Rewrite the rows below with "Log in" replaced by "Sign in" and nothing else altered, and leave the pictures out of your answer.

>>>

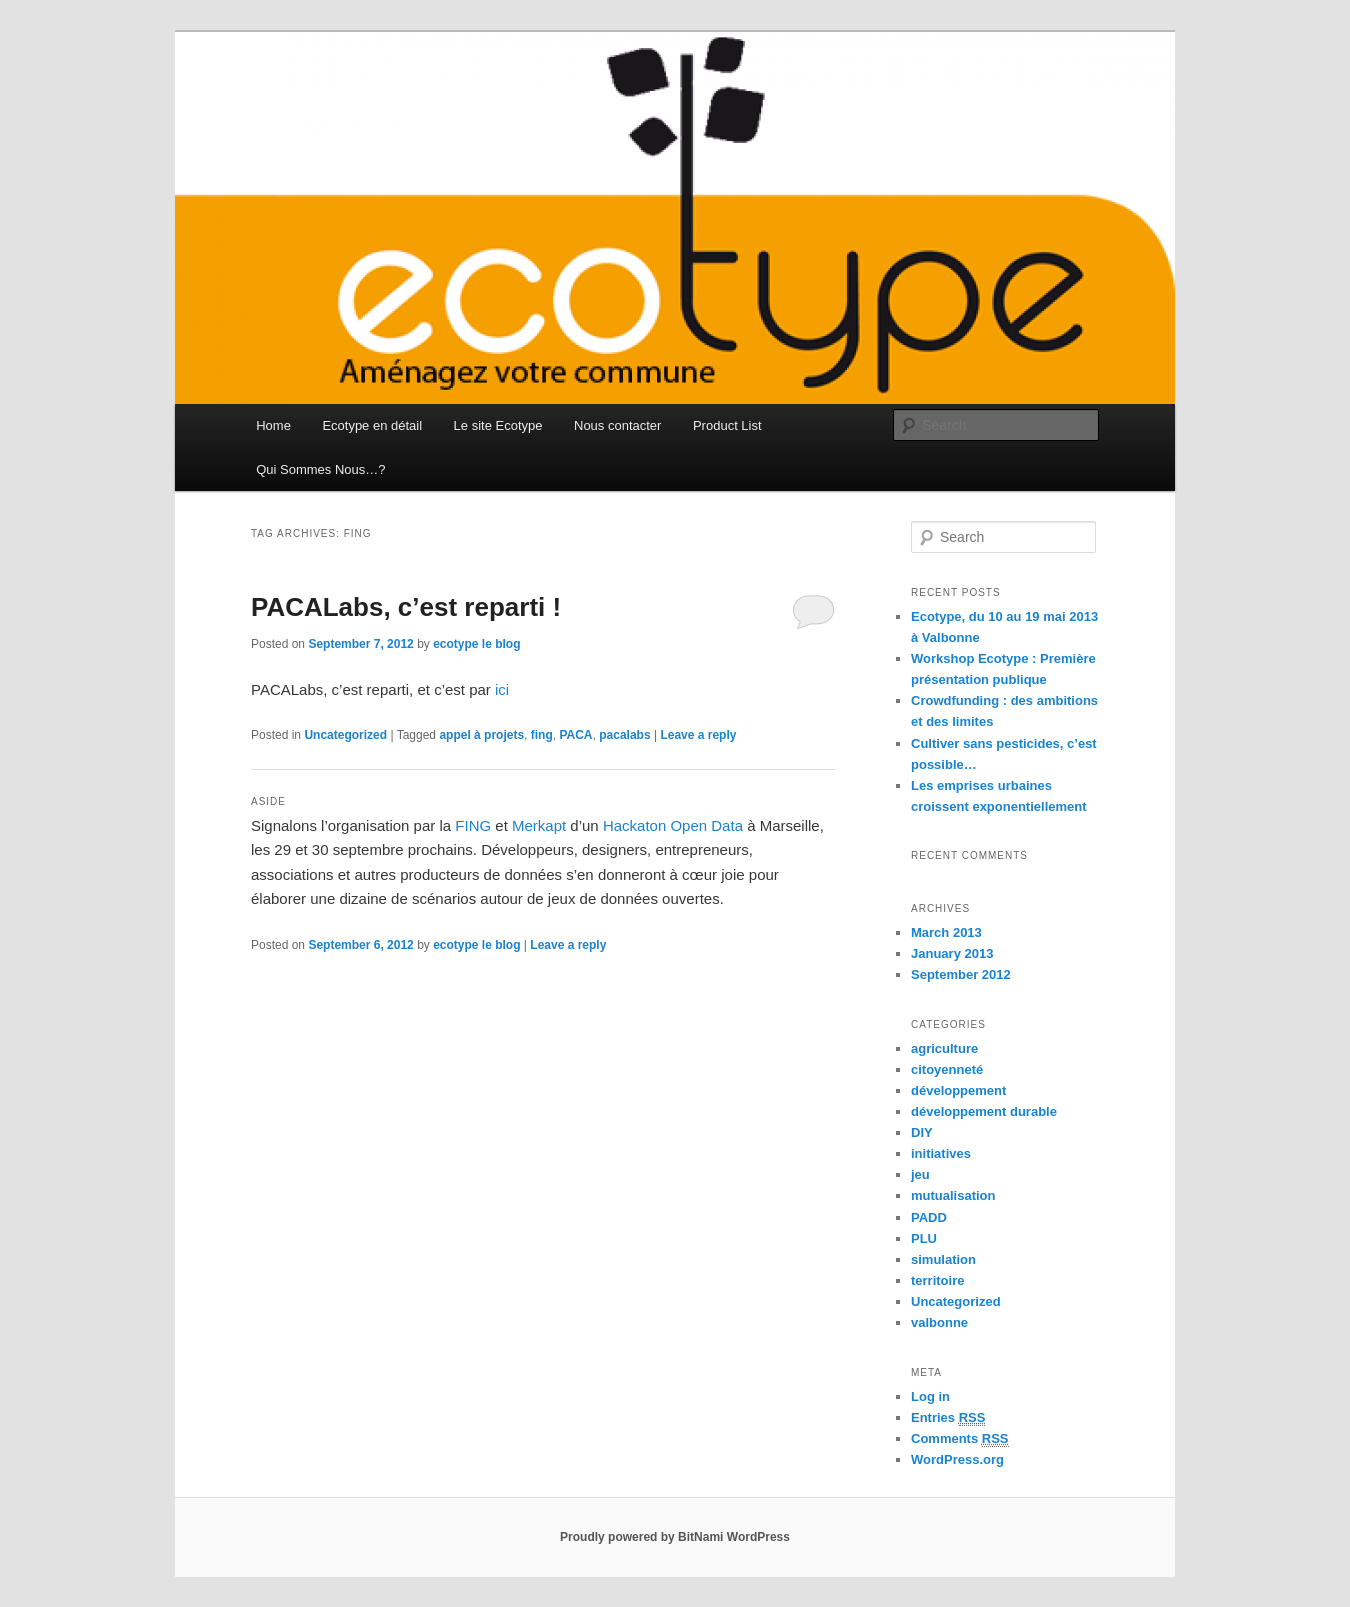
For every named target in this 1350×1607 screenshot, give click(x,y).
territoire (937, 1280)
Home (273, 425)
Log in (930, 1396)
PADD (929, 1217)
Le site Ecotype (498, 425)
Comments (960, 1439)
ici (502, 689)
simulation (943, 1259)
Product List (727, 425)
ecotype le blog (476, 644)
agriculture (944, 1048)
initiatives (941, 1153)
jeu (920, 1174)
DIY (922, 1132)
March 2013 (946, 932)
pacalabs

<<<

ANSWER TO THIS PROBLEM =
For every named target in this 1350×1607 screenshot, give click(x,y).
territoire (937, 1280)
Home (273, 425)
Sign in (930, 1396)
PADD (929, 1217)
Le site Ecotype (498, 425)
Comments (960, 1439)
ici (502, 689)
simulation (943, 1259)
Product List (727, 425)
ecotype le blog (476, 644)
agriculture (944, 1048)
initiatives (941, 1153)
jeu (920, 1174)
DIY (922, 1132)
March 2013 (946, 932)
pacalabs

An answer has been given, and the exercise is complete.